The poem plays on the old adage oft thrown around in academia, the one about surviving only if you get your work into print: publish or perish. But what if it’s not a matter of ‘or’ and the little word transforms into ‘and’?

What if you do get published and nothing good comes of it? Beware the black hole of indifference! Better not to step in that direction…

‘Publish and Perish’ was first published in 2007. It took me more than a decade to talk myself back into the idea of approaching publishers about a collection.

Coming soon…!


Publish and Perish

Do I want to be published? You bet!

A slim volume, subtle cover

nothing glitzy, mind

But there was another rejection

the other week

impersonal and final

A blessing in a way


Do you read the reviews on Saturdays?

Words slicing right to the heart

mauling some poor writer

A Big Name no defence

just more to get the teeth into            and rip

Only one thing worse

Published – and ignored


Have you ever tripped over a remainder basket?

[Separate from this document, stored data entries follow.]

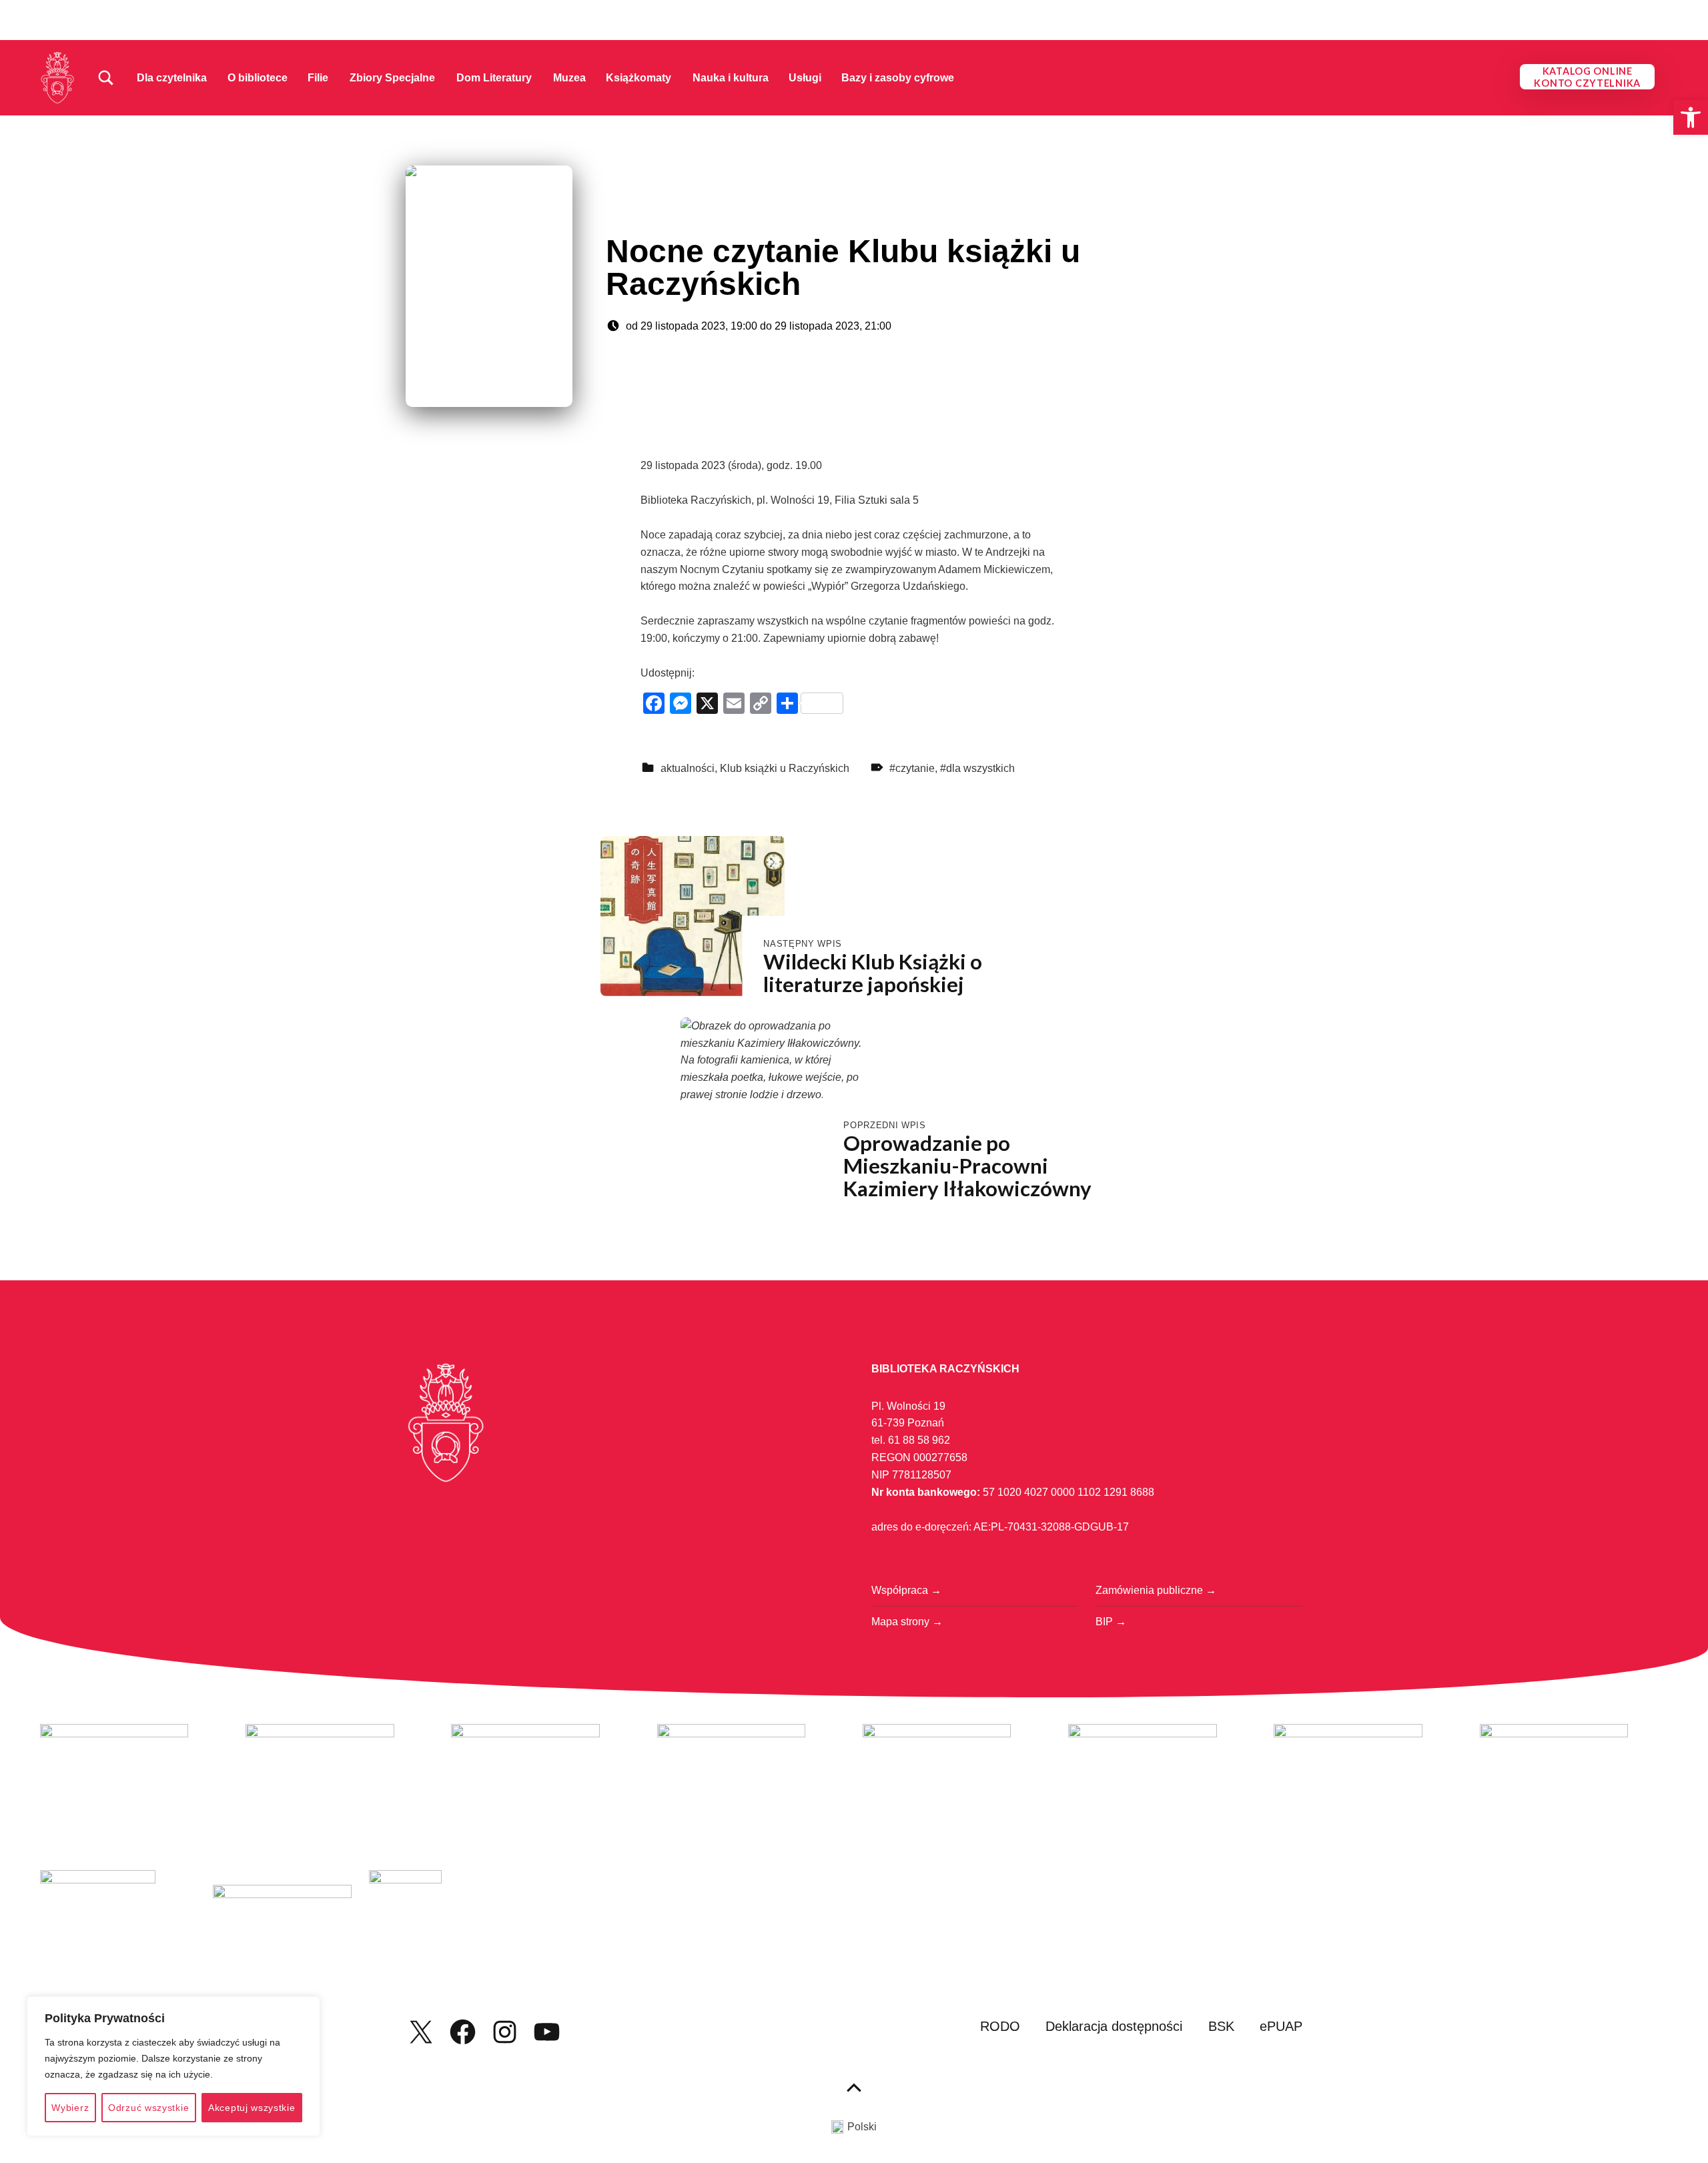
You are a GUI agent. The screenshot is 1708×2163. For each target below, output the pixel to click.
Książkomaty (638, 77)
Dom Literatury (494, 77)
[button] (1690, 117)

Books shoved out on the pavement

to be scanned by commuters

rummaged through by the bored

           the unemployed and housewives

and left still at $6 or 4 for $20

Those unread words were someone’s pride


Let that happen to my work? No way!

No, I’m not a silly fox

those grapes up there

the ones I cannot reach

are far, far too sour



[First published in Poetry Monash, Issue 77, 2007].





Feature Image: An illustration by John Rae from Fables in Rhyme for Little Folks, 1918, showing Aesop’s wily fox in the bottom right hand corner contemplating the lovely grapes he cannot, for the life of him, reach. The origin of our little stub of a retort: sour grapes!